§ PROBLEM DETAILS
Please transcribe exactly the lines from the one containing "The width and height of the screenshot is (1000, 541)." through the end of the records below, both included, and nothing else.
═════ SUPPLIED RECORDS
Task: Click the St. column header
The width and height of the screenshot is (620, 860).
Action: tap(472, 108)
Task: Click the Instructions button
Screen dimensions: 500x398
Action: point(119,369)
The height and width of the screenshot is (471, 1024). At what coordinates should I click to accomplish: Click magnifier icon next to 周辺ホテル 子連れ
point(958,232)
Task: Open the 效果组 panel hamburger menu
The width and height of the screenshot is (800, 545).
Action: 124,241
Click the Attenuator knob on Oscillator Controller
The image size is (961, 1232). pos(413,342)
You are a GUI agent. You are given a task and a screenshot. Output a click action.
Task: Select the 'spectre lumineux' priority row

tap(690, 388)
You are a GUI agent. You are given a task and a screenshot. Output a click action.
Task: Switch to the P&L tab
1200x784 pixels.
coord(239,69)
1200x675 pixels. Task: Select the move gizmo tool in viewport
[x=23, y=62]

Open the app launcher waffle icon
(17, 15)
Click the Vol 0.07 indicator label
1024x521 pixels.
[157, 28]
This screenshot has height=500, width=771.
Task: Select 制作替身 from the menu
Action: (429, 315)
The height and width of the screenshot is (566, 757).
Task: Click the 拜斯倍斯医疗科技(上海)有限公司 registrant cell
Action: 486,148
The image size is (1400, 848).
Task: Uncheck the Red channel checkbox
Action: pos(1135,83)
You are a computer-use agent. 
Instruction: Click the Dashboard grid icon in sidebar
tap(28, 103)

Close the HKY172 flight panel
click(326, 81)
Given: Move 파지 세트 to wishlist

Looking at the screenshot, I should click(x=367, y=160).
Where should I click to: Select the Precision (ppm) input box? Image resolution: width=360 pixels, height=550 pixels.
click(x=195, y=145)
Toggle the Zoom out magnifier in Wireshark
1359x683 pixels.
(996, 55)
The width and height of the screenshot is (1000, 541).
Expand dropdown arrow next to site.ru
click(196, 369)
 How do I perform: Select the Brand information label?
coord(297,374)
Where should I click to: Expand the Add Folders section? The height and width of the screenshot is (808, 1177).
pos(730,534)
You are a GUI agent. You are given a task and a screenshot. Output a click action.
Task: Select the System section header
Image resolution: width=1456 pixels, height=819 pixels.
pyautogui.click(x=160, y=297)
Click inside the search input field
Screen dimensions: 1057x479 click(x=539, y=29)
══════════
§ RESPONSE FOR THIS EXERCISE
The width and height of the screenshot is (1000, 541).
Expand dropdown arrow next to site.ru
click(196, 369)
 How do I perform: Select the Brand information label?
coord(297,374)
Where should I click to: Expand the Add Folders section? The height and width of the screenshot is (808, 1177).
pos(730,534)
You are a GUI agent. You are given a task and a screenshot. Output a click action.
Task: Select the System section header
Image resolution: width=1456 pixels, height=819 pixels.
pyautogui.click(x=160, y=297)
Click inside the search input field
Screen dimensions: 1057x479 click(x=539, y=29)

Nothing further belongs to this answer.